▶ [Provided text]:
——————
This fancy pants herb parmesan wool roll bread looks difficult to make but is quite easy. It’s packed with chopped herbs and parmesan and is pillowy soft.
Wool roll bread took the internet by storm in early 2021, via a Malaysian vlogger named Apron that posted about on YouTube. Suddenly I was seeing it all over the place. But I didn’t get around to making my own version until the holiday season snuck up on me later in 2021. And though I adore my classic parker house rolls, my potato rolls, my cornbread, and my garlic knots for my holiday spread, I decided that this fun roll would make a great alternative bread dish for the holidays, or really all year round! It’s fun to make, and surprisingly easy to form. The use of the Japanese tangzhong (water roux) method for the dough, creates a super soft pillow crumb that keeps the bread soft for days.
——————
▶ [Dataset rows]:
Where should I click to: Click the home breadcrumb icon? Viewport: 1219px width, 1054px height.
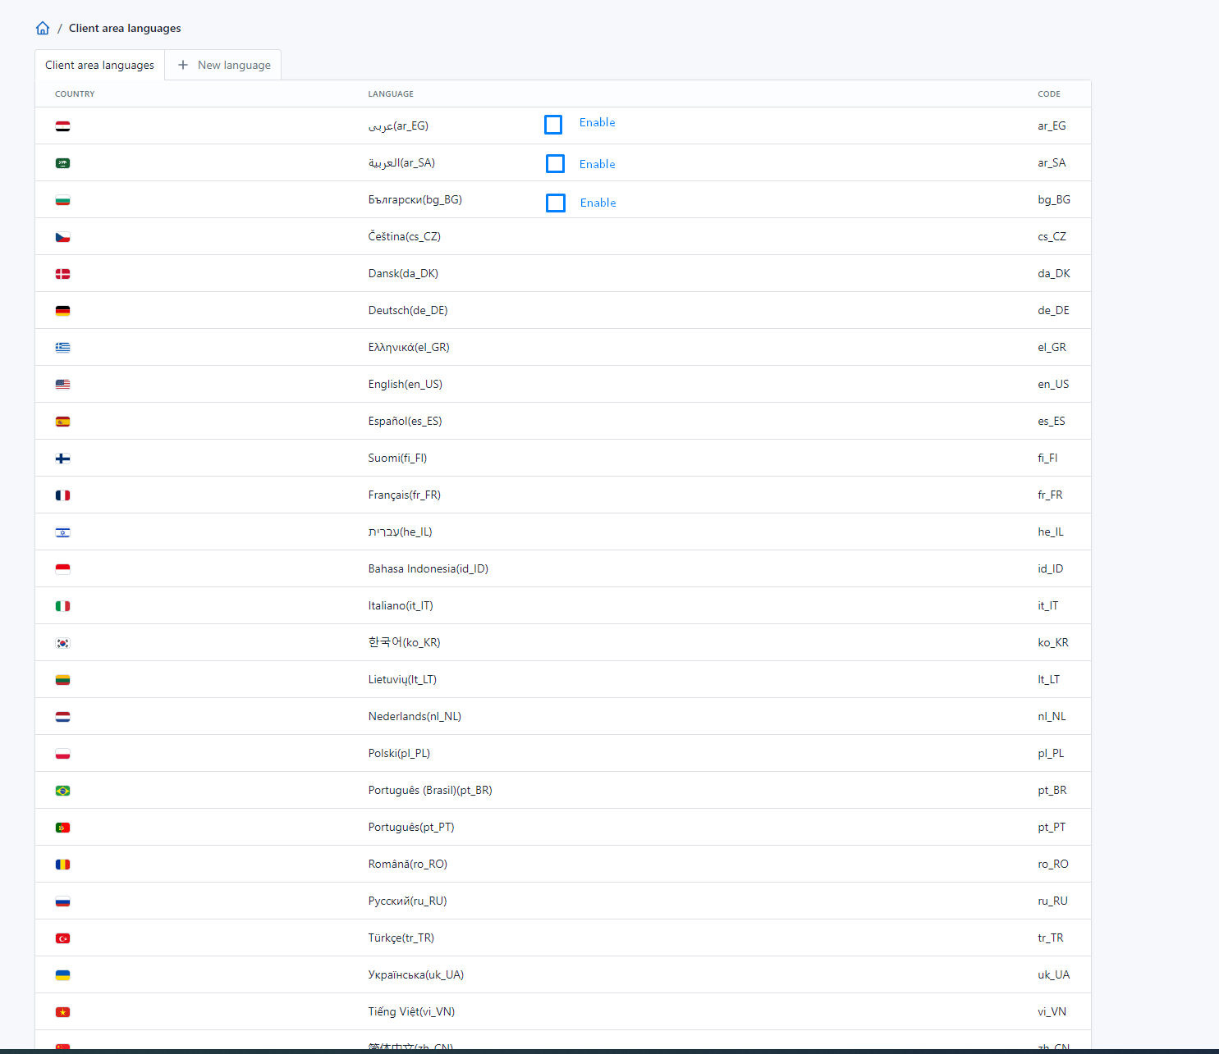pos(42,27)
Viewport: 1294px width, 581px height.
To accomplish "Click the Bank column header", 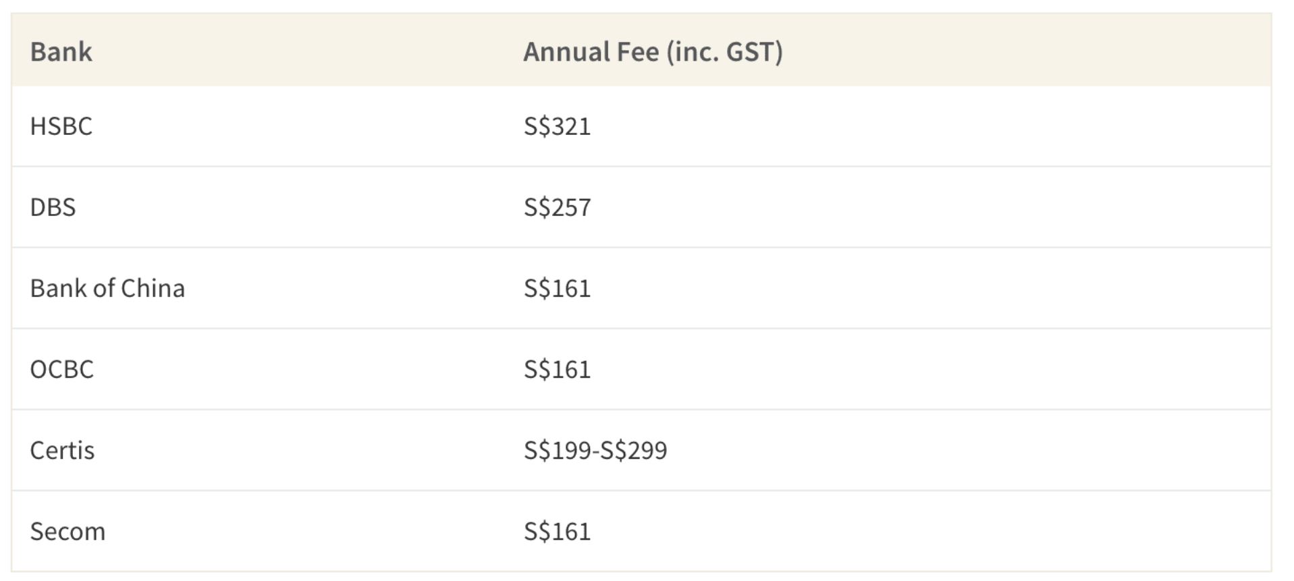I will click(x=61, y=52).
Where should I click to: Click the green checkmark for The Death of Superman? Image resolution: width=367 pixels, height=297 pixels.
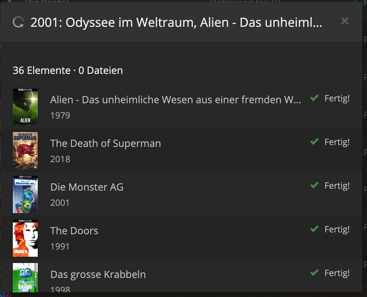click(x=314, y=141)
——————
▶ [Given task]: Go on with the herb parmesan wool roll bread text, picking up right after its final sentence. The records were taken from a separate source.

▶ [Output of the task]:
What is wool roll bread
Wool roll bread is a popular trendy bread that looks like wooly rolls of thread. It is often filled with sweet or savory fillings and is served as a breakfast or snack. But I’ve adapted it here to be a little more like a bread roll, with a parmesan herb filling, so it can work as a side item for a dinner.
How do you make wool roll bread
This wool roll bread starts out with a tangzhong or water roux, which is easy to make. You just cook some flour and water on the stovetop until a thick paste forms.
Once the paste has formed, let it cool while you proof the yest in milk. Then beat in the egg and the cooled tangzhong to loosen it a bit. Add flour, a little sugar, melted butter and salt. Knead until a tacky (but not sticky) dough forms. Let rise until double.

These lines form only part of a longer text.